## What you are asked to do
Copy every one of the rows below word for word, leaving out the pictures.

## Data entries
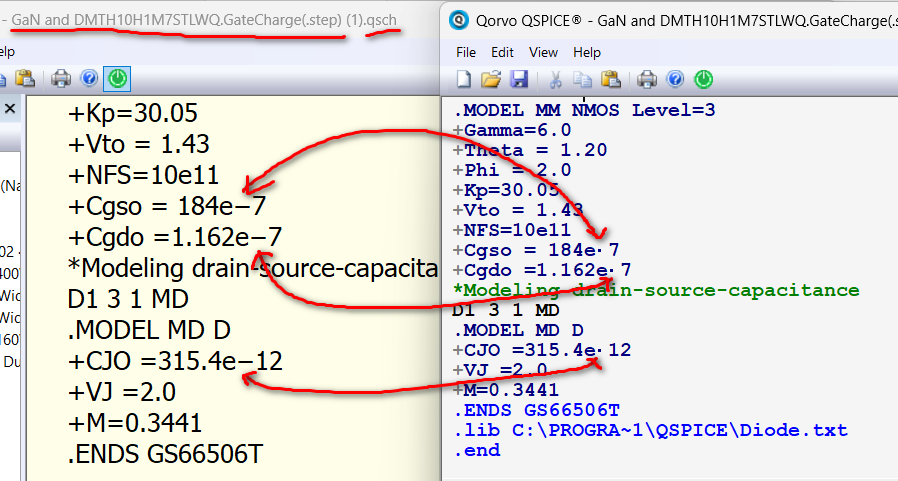Open the Edit menu

[502, 52]
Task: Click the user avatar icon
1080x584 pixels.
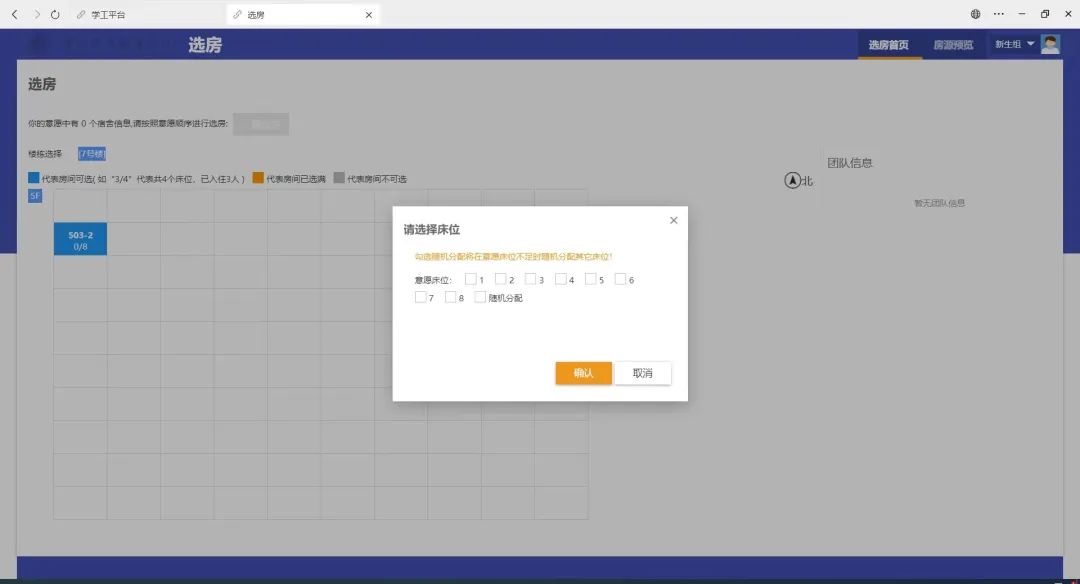Action: click(x=1050, y=44)
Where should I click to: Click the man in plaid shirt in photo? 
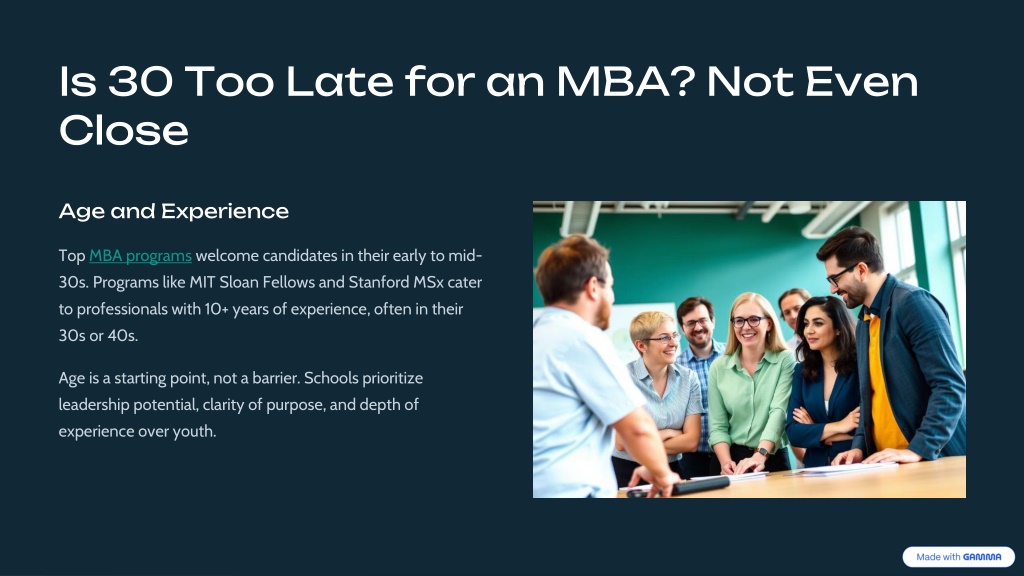point(696,366)
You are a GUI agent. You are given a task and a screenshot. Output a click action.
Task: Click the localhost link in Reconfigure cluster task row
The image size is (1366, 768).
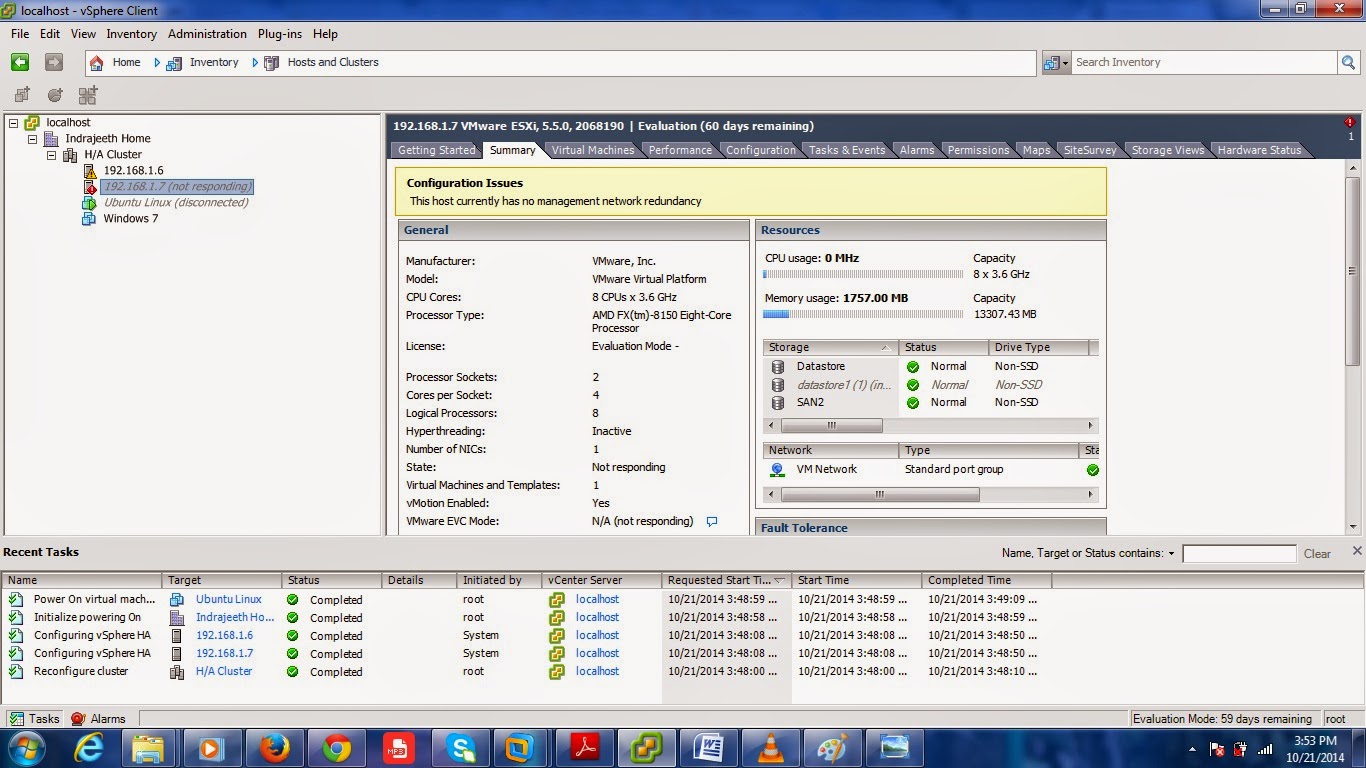coord(597,671)
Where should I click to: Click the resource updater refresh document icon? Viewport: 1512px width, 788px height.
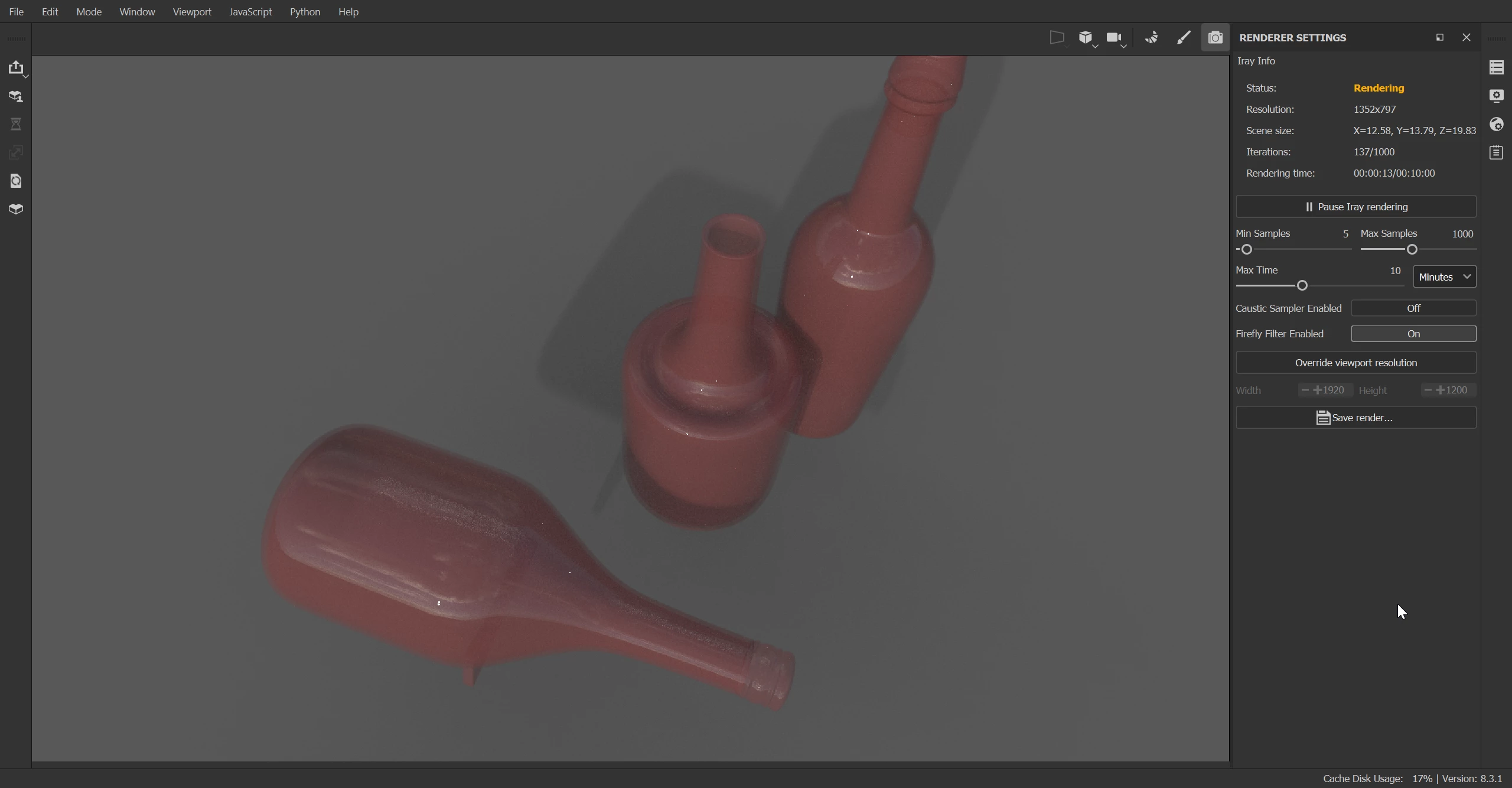pos(16,181)
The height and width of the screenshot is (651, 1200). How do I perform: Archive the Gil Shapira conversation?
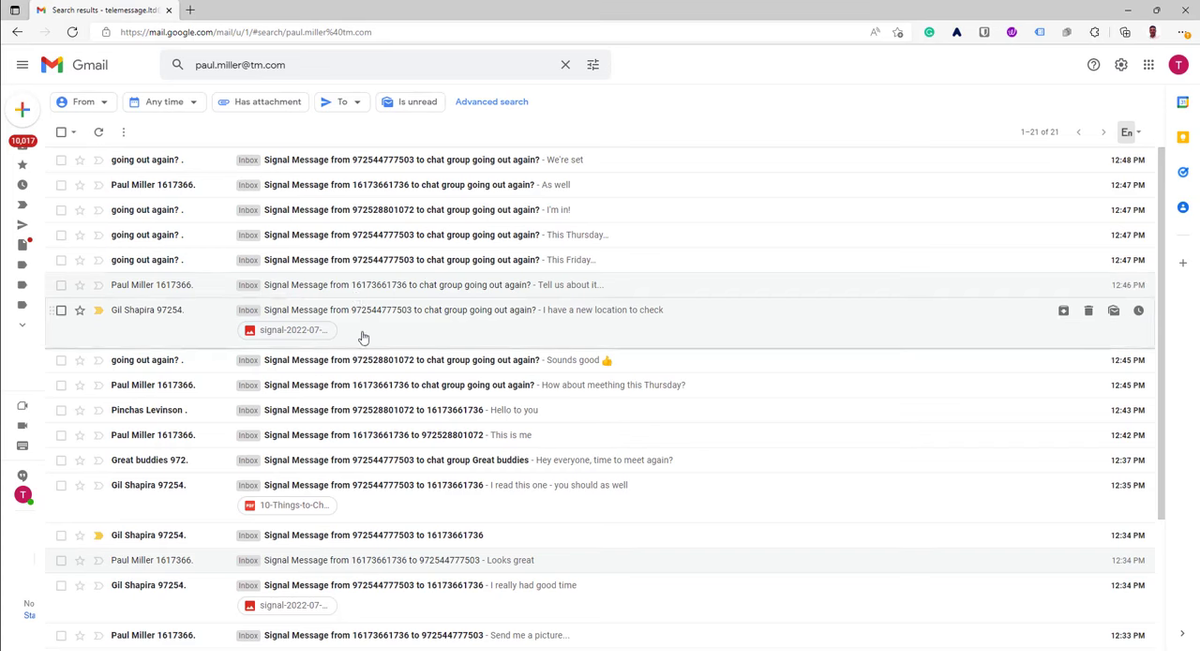[1063, 310]
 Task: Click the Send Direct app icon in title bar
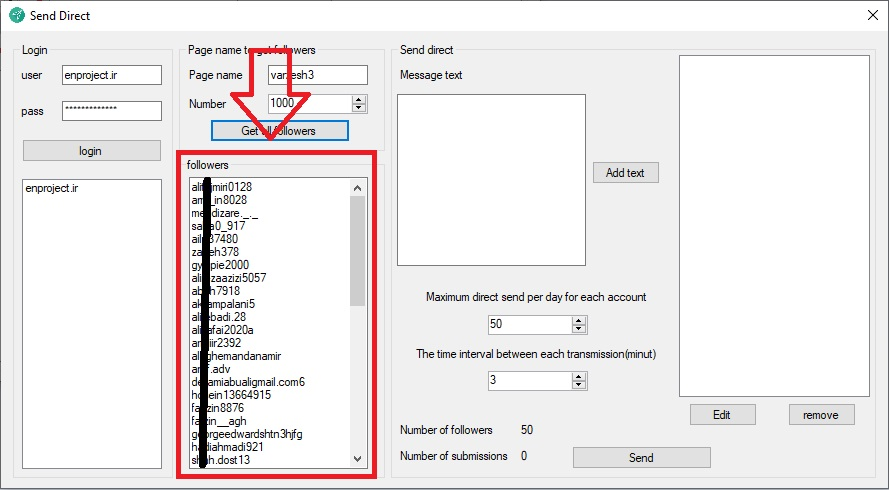point(16,15)
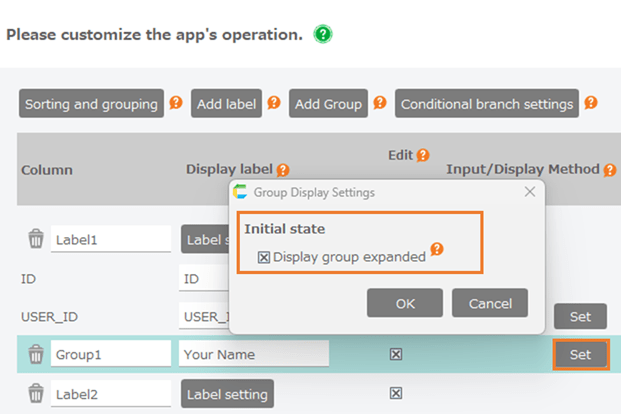
Task: Close the Group Display Settings dialog
Action: (530, 191)
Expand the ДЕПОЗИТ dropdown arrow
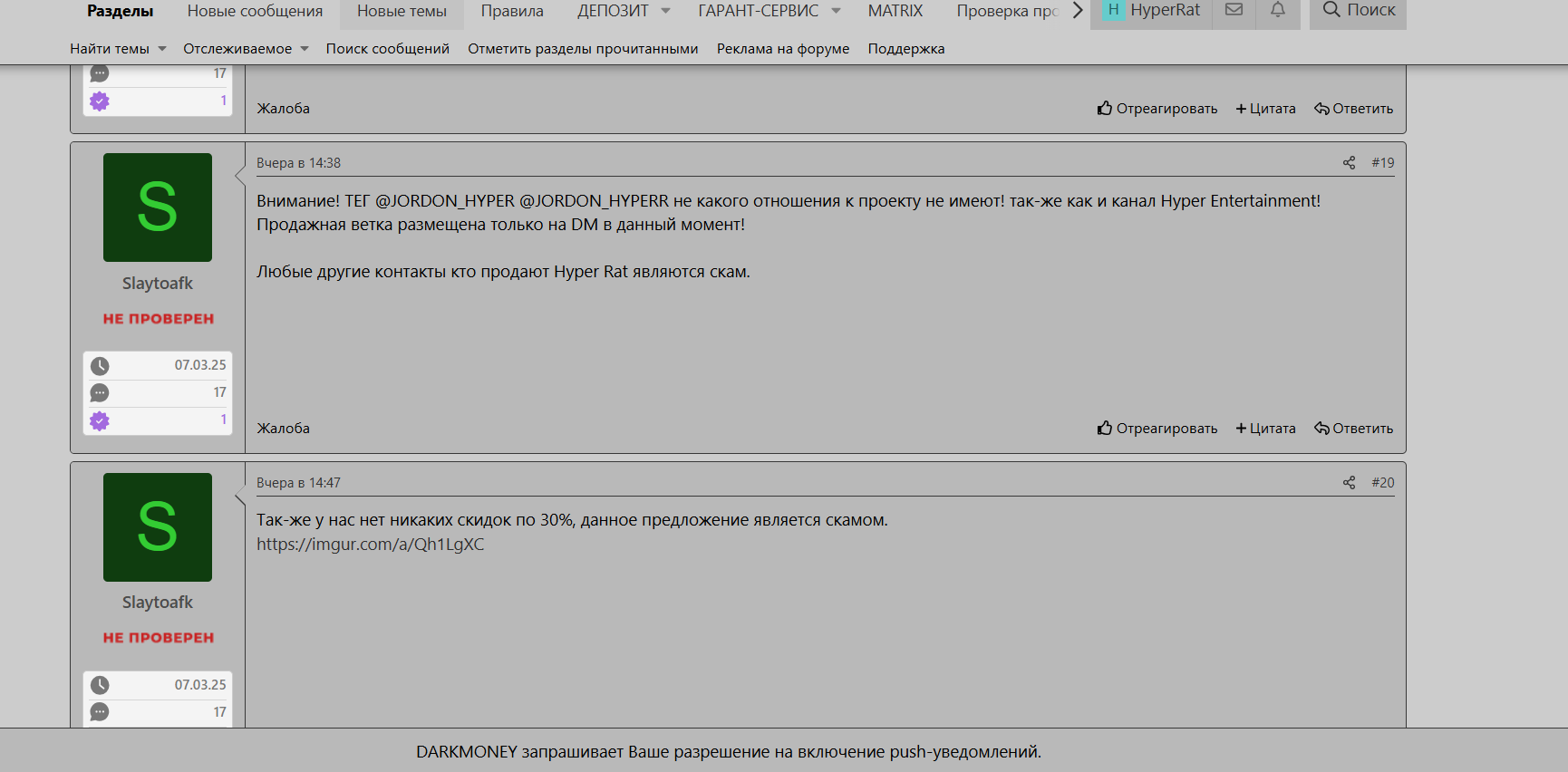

## Written answer
Open the Edit menu

[502, 52]
Task: Click the user avatar icon
1080x584 pixels.
Action: click(x=1050, y=44)
Where should I click to: Click the man in plaid shirt in photo? 
point(696,366)
You are a GUI agent. You are given a task and a screenshot. Output a click action.
Task: Click the localhost link in Reconfigure cluster task row
The image size is (1366, 768).
coord(597,671)
Where should I click to: Click the resource updater refresh document icon? Viewport: 1512px width, 788px height.
pos(16,181)
The height and width of the screenshot is (651, 1200). How do I perform: Archive the Gil Shapira conversation?
[1063, 310]
 Task: Click the Send Direct app icon in title bar
point(16,15)
Task: Close the Group Display Settings dialog
Action: (530, 191)
Expand the ДЕПОЗИТ dropdown arrow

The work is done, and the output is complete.